In Kubernetes 1.24, dockershim will be removed. What does it mean, let’s take a look the container stackbefore and after dockershim removal.

Objective

To walkthrough container stack on a Kubernetes node.

Before 1.24 release

Kubernetes Container Stack Before 1.24

Since 1.24 release

Kubernetes Container Stack Since 1.24

Walk-through

Using the opportunity, we can walkthrough the container stack and corresponding tooling on a Kubernetes node from top to bottom.

apiserver

apiserver sits on the Kubernetes master, validates and configures data for the api objects which include pods, services, replicationcontrollers and others. The API Server services REST operations and provides the cluster’s shared state.

kubelet

kublet is the primary node agent that runs on each Kubernetes node and register the node with the apiserver. kubelet manages pod using PodSpec in YAML or JSON format. kubelet implement the CRI client, and also have dockershim before Kubernete 1.24.

CRI Container Runtime

A container runtime is software that executes containers and manage container images. Container Runtime Interface(CRI) is a plugin interface which enables kubelet to use a wide variety of container runtimes without recompiling. CRI consists of a protocol buffers, gRPC API, and libraries. Popular contianer runtimes include docker engine, cri-o, contaienrd, and rktlet, frakti. dockershim in kubelet implements CRI interfaces; cri-o implements OCI conformant runtime; frakti is hypervisor-based container runtime while rktlet is the rkt contaienr runtime that is in frozen state.
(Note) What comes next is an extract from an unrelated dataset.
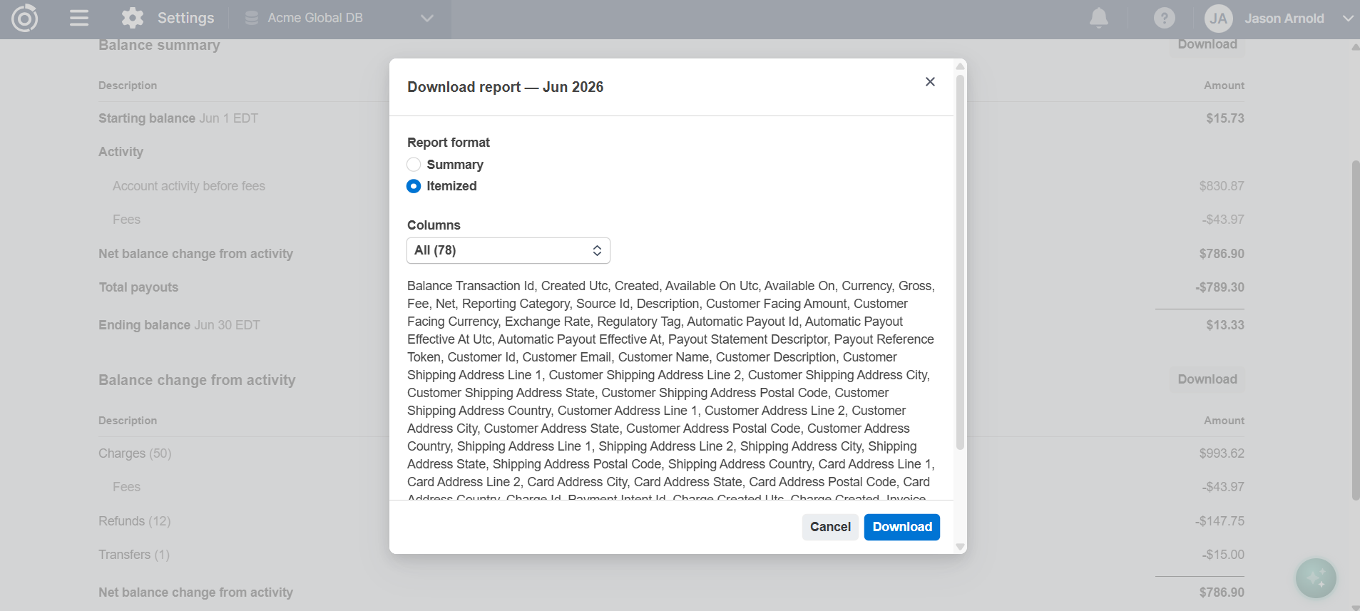This screenshot has width=1360, height=611.
Task: Click the JA user avatar
Action: (1218, 19)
containerd is an OCI compliant core container runtime and provides minimum set of functinoality to execute containers and manages images. Other than container lifecycle management and image management, networking(CNI), volume(CSI) and persistent logging are not the scope of containerd. Now the original cri-containerd elvoves into cri package in containerd, and containerd becomes the default runtime in Kubernetes.
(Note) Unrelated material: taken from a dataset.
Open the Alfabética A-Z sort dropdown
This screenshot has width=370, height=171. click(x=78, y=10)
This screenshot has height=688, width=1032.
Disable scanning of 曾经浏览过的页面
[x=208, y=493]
The biggest change in Kubernetes 1.24 is dockershim removal from kubelet source code. To keep docker engine as a container runtime, cri-dockerd is invented to bridge the gap.

OCI Runtime

Performance, security and compability results in multiple OCI compatible runtimes in Kubernetes Ecosystem.
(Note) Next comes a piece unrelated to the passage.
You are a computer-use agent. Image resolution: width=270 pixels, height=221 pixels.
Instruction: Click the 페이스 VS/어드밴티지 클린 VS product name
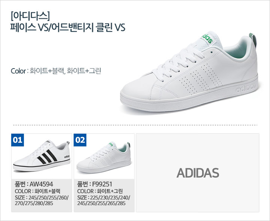pos(68,27)
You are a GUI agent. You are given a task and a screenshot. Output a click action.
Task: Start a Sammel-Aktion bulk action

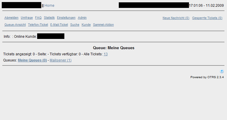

runc is the default OCI runtime in kubernetes that spawns and runs containers on Linux. While crun is a fast and low-memory footprint OCI Ctontainer Runtime fully written in C. runsc in gVisor implement a sandbox mechanism by mapping system calls invoked in applications to less Linux system calls on the host kernel. runnc in Nabla Containers achieve the same by using less Linux system calls. kata-runtime is the OCI runtime in Kata Containers that builds a standard implementation of lightweight Virtual Machines (VMs) that feel and perform like containers, but provide the workload isolation and security advantages of VMs.